Thursday, August 13, 2009

Tool Gives Tips for Selling Management on Data Warehousing

IT Business Edge contributor Michael Stevens has uploaded a checklist that helps users put together a plan for selling upper-level management on data warehousing. The typical ROI-based business case will not work well for selling a data warehousing initiative to upper management. While there may be some long-term savings that can be quantified, they will almost certainly be outweighed by costs, Stevens says.

The real benefits of data warehousing are indirect: the ability of your company to make better, faster decisions resulting in cost savings or increased revenue. For example, a data warehouse can help a manufacturer identify poorly performing suppliers or uncover sales patterns that could be exploited to boost the top line.

Here are a few of the tips from the checklist:

Multi-Source Reports. Data warehouses can be set up to accommodate data from multiple sources to provide a clear picture of relationships that would otherwise be hard to track, e.g. the relationship of logistics decisions to sales or training costs to productivity.
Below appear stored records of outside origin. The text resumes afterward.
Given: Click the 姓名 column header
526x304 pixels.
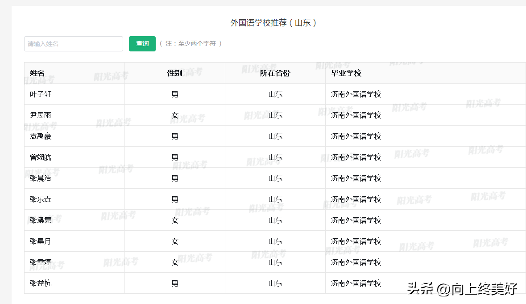Looking at the screenshot, I should (37, 73).
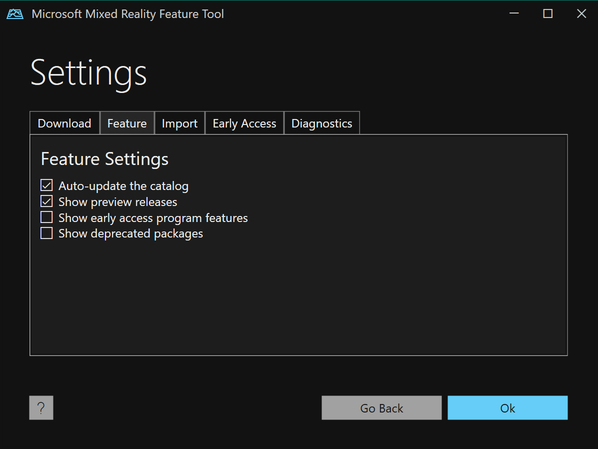Click the Feature Settings section heading
598x449 pixels.
(105, 159)
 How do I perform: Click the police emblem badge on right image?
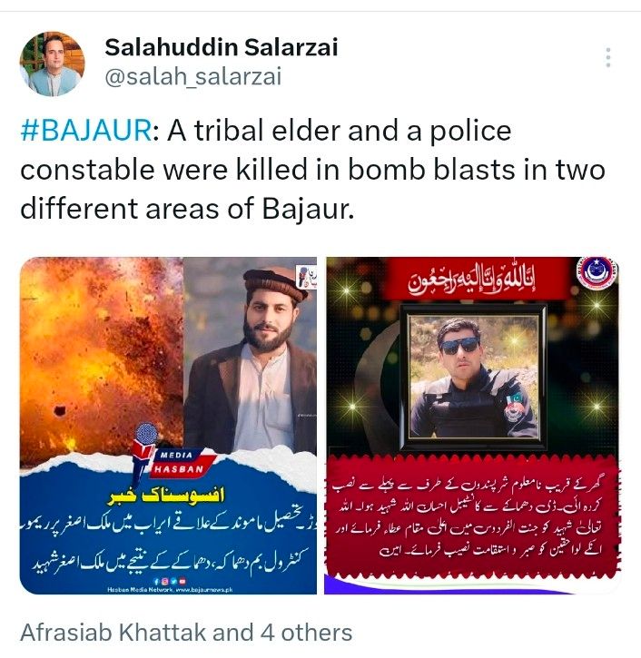click(597, 272)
Reliable Data. Data warehousing initiatives typically include a data cleansing process that eliminates, for example multiple names for the same individual or part. As a result, the data that decisions are based upon is more accurate.

Drill-down. A data warehouse can present data at any level of detail – from global, to regional, to site-by-site. It can therefore serve the needs and management styles of all managers – those who are only interested in the big picture and those who want to examine highly granular data.